▶ **Problem**: Exactly as they appear, copy the lines from the start of the entries below to the line containing "reset_im_context (72, 1950)", both ends included.

▶ **Stored items**:
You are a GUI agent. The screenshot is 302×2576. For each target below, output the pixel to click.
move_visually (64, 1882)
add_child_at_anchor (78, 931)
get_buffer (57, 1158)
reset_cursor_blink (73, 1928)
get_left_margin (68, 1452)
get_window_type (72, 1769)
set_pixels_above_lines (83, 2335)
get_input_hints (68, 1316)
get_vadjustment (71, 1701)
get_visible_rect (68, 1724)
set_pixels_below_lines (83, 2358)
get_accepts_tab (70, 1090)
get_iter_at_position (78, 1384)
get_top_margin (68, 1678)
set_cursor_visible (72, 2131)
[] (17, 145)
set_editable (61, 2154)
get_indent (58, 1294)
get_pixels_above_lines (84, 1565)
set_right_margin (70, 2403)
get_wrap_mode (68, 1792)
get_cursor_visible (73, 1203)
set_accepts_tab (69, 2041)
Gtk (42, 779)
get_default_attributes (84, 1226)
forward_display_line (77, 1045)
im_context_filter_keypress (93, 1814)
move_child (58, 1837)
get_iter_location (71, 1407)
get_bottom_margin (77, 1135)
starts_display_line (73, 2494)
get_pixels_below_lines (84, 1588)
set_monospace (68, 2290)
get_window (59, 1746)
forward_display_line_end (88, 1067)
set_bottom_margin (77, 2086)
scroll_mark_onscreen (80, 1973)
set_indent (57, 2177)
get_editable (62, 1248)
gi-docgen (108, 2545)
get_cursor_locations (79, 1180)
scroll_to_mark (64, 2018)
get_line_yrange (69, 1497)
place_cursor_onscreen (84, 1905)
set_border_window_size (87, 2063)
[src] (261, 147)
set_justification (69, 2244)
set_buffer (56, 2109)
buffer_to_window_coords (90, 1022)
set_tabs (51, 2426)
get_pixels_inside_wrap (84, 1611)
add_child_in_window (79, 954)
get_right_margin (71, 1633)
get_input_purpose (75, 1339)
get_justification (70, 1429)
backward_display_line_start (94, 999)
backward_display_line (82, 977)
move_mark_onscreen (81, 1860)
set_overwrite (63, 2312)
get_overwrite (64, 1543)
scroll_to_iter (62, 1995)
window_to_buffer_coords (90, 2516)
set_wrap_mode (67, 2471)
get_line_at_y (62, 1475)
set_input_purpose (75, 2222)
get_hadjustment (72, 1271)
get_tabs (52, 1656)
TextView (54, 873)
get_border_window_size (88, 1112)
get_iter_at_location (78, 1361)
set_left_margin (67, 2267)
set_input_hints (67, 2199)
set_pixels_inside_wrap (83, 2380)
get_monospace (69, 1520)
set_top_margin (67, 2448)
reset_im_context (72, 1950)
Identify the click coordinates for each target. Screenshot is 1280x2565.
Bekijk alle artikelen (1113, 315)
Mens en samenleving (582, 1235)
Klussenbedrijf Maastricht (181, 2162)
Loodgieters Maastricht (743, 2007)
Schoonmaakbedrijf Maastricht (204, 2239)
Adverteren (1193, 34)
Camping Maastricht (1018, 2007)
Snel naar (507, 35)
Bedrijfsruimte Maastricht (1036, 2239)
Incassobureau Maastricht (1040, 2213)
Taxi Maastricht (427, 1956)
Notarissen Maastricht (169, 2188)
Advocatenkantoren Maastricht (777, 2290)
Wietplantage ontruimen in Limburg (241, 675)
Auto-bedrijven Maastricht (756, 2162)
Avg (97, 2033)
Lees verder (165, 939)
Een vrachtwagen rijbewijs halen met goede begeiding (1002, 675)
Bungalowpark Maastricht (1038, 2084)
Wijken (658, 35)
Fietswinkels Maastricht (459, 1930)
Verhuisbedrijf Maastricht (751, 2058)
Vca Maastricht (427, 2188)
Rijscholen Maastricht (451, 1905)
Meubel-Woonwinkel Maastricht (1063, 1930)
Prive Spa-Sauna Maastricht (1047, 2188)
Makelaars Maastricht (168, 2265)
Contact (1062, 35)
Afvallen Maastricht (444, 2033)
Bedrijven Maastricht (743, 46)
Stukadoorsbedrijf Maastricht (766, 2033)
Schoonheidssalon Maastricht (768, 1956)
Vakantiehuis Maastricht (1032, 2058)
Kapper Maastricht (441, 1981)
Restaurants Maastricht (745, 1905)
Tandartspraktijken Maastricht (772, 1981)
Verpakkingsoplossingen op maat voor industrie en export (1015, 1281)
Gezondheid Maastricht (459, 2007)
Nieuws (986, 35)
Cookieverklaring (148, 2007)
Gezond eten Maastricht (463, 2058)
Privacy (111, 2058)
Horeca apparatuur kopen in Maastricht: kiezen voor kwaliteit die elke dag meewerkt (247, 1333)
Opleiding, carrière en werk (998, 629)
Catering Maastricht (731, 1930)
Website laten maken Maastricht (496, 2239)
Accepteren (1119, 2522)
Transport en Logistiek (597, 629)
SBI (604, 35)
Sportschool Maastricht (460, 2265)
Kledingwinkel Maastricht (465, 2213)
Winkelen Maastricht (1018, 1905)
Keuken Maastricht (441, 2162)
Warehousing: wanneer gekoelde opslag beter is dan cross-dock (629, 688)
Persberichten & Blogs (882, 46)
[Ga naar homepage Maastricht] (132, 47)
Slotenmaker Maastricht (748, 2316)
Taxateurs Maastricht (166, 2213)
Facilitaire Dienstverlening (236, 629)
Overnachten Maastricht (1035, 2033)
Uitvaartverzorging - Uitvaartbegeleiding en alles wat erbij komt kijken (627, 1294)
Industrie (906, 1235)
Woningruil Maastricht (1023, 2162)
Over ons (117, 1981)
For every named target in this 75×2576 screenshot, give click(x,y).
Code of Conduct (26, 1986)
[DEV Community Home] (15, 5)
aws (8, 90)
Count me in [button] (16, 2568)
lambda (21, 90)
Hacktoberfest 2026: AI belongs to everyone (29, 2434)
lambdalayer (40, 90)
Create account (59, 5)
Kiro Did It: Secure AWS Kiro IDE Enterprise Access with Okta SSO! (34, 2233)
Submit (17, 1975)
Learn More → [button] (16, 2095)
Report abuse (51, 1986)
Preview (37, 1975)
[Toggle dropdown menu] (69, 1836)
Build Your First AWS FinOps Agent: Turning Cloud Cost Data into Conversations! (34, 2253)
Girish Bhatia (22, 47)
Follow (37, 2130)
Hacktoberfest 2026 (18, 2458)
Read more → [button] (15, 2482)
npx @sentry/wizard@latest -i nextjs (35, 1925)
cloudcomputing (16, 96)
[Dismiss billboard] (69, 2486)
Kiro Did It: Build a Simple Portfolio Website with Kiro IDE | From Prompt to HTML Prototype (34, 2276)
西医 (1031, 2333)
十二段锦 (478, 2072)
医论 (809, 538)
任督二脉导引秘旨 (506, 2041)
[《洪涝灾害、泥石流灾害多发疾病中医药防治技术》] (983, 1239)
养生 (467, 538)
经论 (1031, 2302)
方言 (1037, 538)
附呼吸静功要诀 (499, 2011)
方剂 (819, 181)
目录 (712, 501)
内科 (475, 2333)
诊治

▶ **Expected answer**:
You are a GUI agent. The screenshot is 302×2576. For each target below, output the pixel to click.
move_visually (64, 1882)
add_child_at_anchor (78, 931)
get_buffer (57, 1158)
reset_cursor_blink (73, 1928)
get_left_margin (68, 1452)
get_window_type (72, 1769)
set_pixels_above_lines (83, 2335)
get_input_hints (68, 1316)
get_vadjustment (71, 1701)
get_visible_rect (68, 1724)
set_pixels_below_lines (83, 2358)
get_accepts_tab (70, 1090)
get_iter_at_position (78, 1384)
get_top_margin (68, 1678)
set_cursor_visible (72, 2131)
[] (17, 145)
set_editable (61, 2154)
get_indent (58, 1294)
get_pixels_above_lines (84, 1565)
set_right_margin (70, 2403)
get_wrap_mode (68, 1792)
get_cursor_visible (73, 1203)
set_accepts_tab (69, 2041)
Gtk (42, 779)
get_default_attributes (84, 1226)
forward_display_line (77, 1045)
im_context_filter_keypress (93, 1814)
move_child (58, 1837)
get_iter_location (71, 1407)
get_bottom_margin (77, 1135)
starts_display_line (73, 2494)
get_pixels_below_lines (84, 1588)
set_monospace (68, 2290)
get_window (59, 1746)
forward_display_line_end (88, 1067)
set_bottom_margin (77, 2086)
scroll_mark_onscreen (80, 1973)
set_indent (57, 2177)
get_editable (62, 1248)
gi-docgen (108, 2545)
get_cursor_locations (79, 1180)
scroll_to_mark (64, 2018)
get_line_yrange (69, 1497)
place_cursor_onscreen (84, 1905)
set_border_window_size (87, 2063)
[src] (261, 147)
set_justification (69, 2244)
set_buffer (56, 2109)
buffer_to_window_coords (90, 1022)
set_tabs (51, 2426)
get_pixels_inside_wrap (84, 1611)
add_child_in_window (79, 954)
get_right_margin (71, 1633)
get_input_purpose (75, 1339)
get_justification (70, 1429)
backward_display_line_start (94, 999)
backward_display_line (82, 977)
move_mark_onscreen (81, 1860)
set_overwrite (63, 2312)
get_overwrite (64, 1543)
scroll_to_iter (62, 1995)
window_to_buffer_coords (90, 2516)
set_wrap_mode (67, 2471)
get_line_at_y (62, 1475)
set_input_purpose (75, 2222)
get_hadjustment (72, 1271)
get_tabs (52, 1656)
TextView (54, 873)
get_border_window_size (88, 1112)
get_iter_at_location (78, 1361)
set_left_margin (67, 2267)
set_input_hints (67, 2199)
set_pixels_inside_wrap (83, 2380)
get_monospace (69, 1520)
set_top_margin (67, 2448)
reset_im_context (72, 1950)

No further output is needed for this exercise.